Thus begins the piercingly wise and bitingly funny odyssey of Rosa Lane. Along the way, she is deceived by her lover, evicted by her roommate, threatened by her bank manager, picked over by prospective employers, befuddled by philosophy, and tormented by omnivorous London. Brought very low indeed, Rosa in her desperation makes a final assault on those who have done her wrong, leading to the beginning of her return to normality—whatever that is.

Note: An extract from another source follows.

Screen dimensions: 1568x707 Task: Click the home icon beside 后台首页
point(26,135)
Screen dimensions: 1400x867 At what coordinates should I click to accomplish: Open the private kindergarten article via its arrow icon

In a remarkable fiction debut, Joanna Kavenna displays lacerating wit, a perfect eye for social hypocrisies, and great depths of compassion to create a triumphant modern heroine.
PUBLISHERS WEEKLY
Kavenna's grinding first novel arrives a year after her well-reviewed nonfiction debut, The Ice Museum. In the wake of her mother's death, 30-something Rosa Lane walks out of her job as a London critic. When her relationship of 10 years ends (her boyfriend gets engaged to a mutual friend), Rosa's nascent nervous breakdown hits full force. She cuts her life down to the size of a duffle bag, couch-surfs into ever-deeper personal and financial lows and can't bring herself to respond to work inquiries or to ask her father for a loan. Kavenna's all-too-faithful rendering of the fight to stay sane ends as Rosa rouses her strength to confront her ex- before his wedding, and then to board a train to Paris, where she seems likely as not to hit bottom in a city full of strangers. Kavenna is incisive and funny enough to make Rosa convincingly crazy, but Rosa's repetitive, nonresolving woes give the novel an unpleasant quality, something like Leaving Las Vegas meets Groundhog Day.